Obligate diapause is activated and deactivated by changes to the number of daylight hours within a day (photoperiod) and hence, occurs within specific seasons. While obligate diapause occurs in a variety of species in different groups, there are significant variations in diapause length. Western spotted skunks (Spilogale gracilis) have a diapause of around 200 days while American minks (Neogale vison) only have a diapause of around fourteen days.

Similarly to facultative diapause, a series of hormonal changes arrest the blastocyst development, prior to implantation, preventing continued growth of the embryo. However, in obligate diapause, the blastocyst shall enter into the dormant state in every reproductive season. This means every blastocyst a mother produces shall enter a period of diapause.

Close regulation of obligate diapause is essential for survival of the mother and offspring. Premature diapause can result in forgone growth and breeding opportunities and late diapause can result in death due to adverse conditions.

Prior to the vernal equinox, (Note: The vernal equinox is the March equinox in the Northern Hemisphere, and the September equinox in the Southern Hemisphere.) the photoperiod is less than 12 hours. This increases the production of melatonin in the pineal gland. Due to the inhibitory relationship between melatonin and prolactin, this increase in melatonin decreases prolactin secretion from the pituitary gland. The decrease in prolactin consequently decreases progesterone production in the corpus luteum, preventing development of the blastocyst. This induces embryonic diapause.

After the vernal equinox, the photoperiod is greater than 12 hours. This decreases the production of melatonin in the pineal gland and, therefore, increases the prolactin and progesterone production in the pituitary gland and corpus luteum respectively.

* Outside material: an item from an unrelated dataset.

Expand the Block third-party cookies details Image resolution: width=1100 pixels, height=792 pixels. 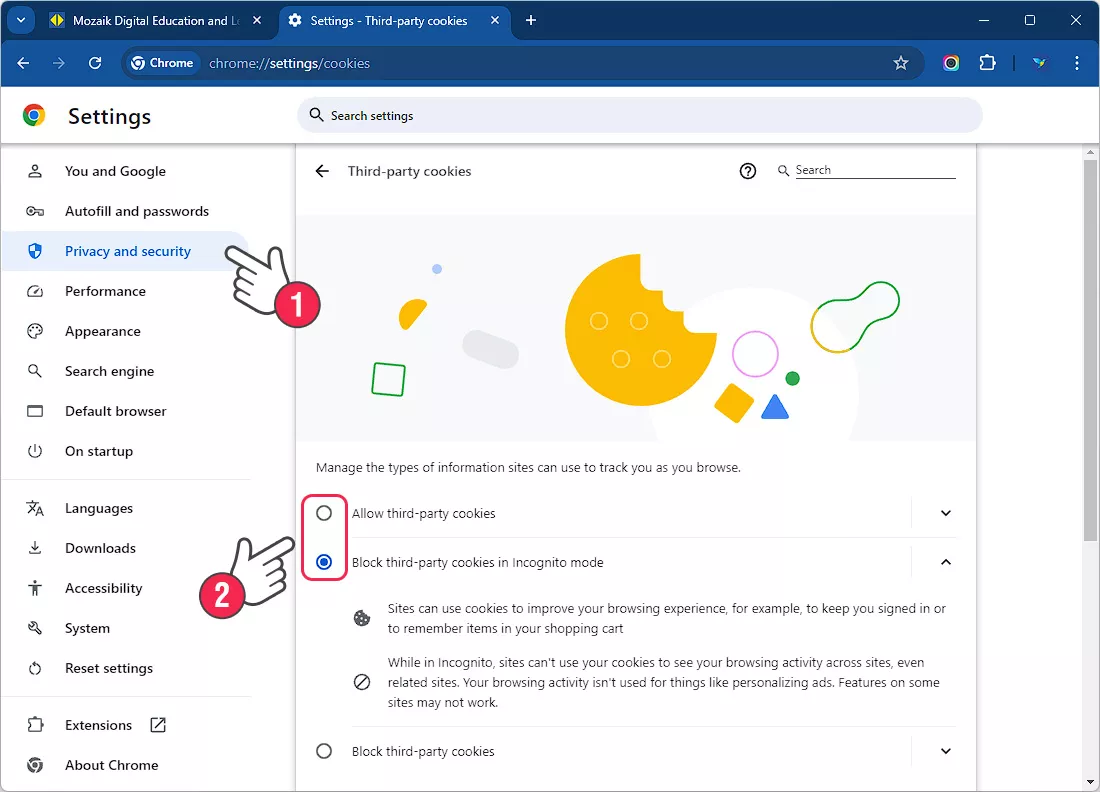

The increase in prolactin induces expression of the gene Odc (ornithine decarboxylase). The Odc gene produces the ODC protein, a rate-limiting enzyme in the production of the polyamine, putrescine, within the uterine environment. The presence of putrescine may indicate a role in inducing the escape of the embryo from obligate diapause.

== Embryonic stem cells ==
Embryonic stem cells (ESCs) have the potential to allow for further understanding of the mechanisms controlling embryonic diapause. This is because the ESCs and diapausing blastocysts having very similar transcriptome profiles. ESCs are derived from the undifferentiated inner mass cells of blastocysts of an embryo – with the capability of continual proliferation in vitro. ESCs are mostly derived from mouse models, at the point where the ESCs are at optimal efficiency and are able to enter diapause.

Both diapausing blastocysts and ESCs have transcriptome profile similarities, including downregulation of metabolism, biosynthesis and gene expression pathways. These similarities allow for the potential to use ESCs as a cellular model to identify the molecular factors which regulate embryonic diapause.